Together provides food assistance to more than 140,000 people each year, and is just one of many public works programs that are already trying to help those in need.

“Over the past two to three years, we have had a lot of additional funding to help our communities and ensure people have access to healthy and nutritious food and safe and affordable housing,” said Hornachek. “We’ve kept everyone afloat so the casualties don’t skyrocket and stuff like that, and we’re facing a very harsh reality right now where we still have an unprecedented need.”

The Center for Budget and Policy Priorities ranks SNAP as the most important and effective national program to fight hunger. The Douglas County Department of Health estimates that nearly 13% of people living in Omaha and Council Bluffs are food insecure. 8% are eligible for SNAP assistance in the state, the vast majority of them are families with children, the disabled and the elderly. It is estimated that the SNAP program lifts, on average, about 32,000 people above the poverty line in Nebraska each year, including 17,000 children.
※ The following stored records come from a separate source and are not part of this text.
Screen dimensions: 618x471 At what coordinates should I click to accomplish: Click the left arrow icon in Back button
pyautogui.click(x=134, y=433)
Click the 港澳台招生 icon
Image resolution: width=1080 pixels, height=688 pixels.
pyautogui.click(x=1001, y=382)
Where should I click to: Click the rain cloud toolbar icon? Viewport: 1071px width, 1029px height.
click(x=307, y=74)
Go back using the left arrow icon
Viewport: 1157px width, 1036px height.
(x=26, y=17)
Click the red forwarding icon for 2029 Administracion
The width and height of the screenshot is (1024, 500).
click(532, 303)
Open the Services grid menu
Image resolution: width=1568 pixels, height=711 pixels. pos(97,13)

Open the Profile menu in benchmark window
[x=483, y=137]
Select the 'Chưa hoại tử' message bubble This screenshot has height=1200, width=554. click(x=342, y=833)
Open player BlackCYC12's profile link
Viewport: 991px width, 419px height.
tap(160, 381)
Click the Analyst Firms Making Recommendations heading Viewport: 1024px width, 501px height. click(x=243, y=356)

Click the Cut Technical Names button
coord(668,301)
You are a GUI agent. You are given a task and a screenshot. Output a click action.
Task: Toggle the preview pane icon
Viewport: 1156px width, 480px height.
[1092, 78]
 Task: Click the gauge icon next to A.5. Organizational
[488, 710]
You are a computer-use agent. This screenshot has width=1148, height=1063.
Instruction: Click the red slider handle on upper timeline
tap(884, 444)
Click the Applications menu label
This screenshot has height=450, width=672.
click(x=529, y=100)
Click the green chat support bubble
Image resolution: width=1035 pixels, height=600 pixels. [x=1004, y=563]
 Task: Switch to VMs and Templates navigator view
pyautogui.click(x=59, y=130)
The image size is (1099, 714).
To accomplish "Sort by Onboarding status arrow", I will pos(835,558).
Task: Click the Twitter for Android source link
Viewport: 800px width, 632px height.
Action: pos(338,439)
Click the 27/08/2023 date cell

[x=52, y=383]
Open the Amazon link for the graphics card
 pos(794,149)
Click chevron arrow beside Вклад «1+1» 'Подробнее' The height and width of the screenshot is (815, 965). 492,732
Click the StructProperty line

“We need to be more innovative, we need to be more creative, and we need to find more sustainable long-term solutions,” said Hornacek. “But the people we serve every day don’t really want to hear about long-term sustainable solutions. [They] want to know how they’re going to feed their family tonight, and they want to know where they’re going to sleep.”

Hornacek says that if some form of LB84 doesn’t get through the unicameral parliament, an estimated 10,000 Nebraska residents will lose their SNAP benefits at the end of September.

A total of 32 states have extended COVID-era fringe benefits, but when the epidemic status expires on May 11, some will see those benefits end as well. 42 million Americans receive SNAP assistance in this country, most of them working families.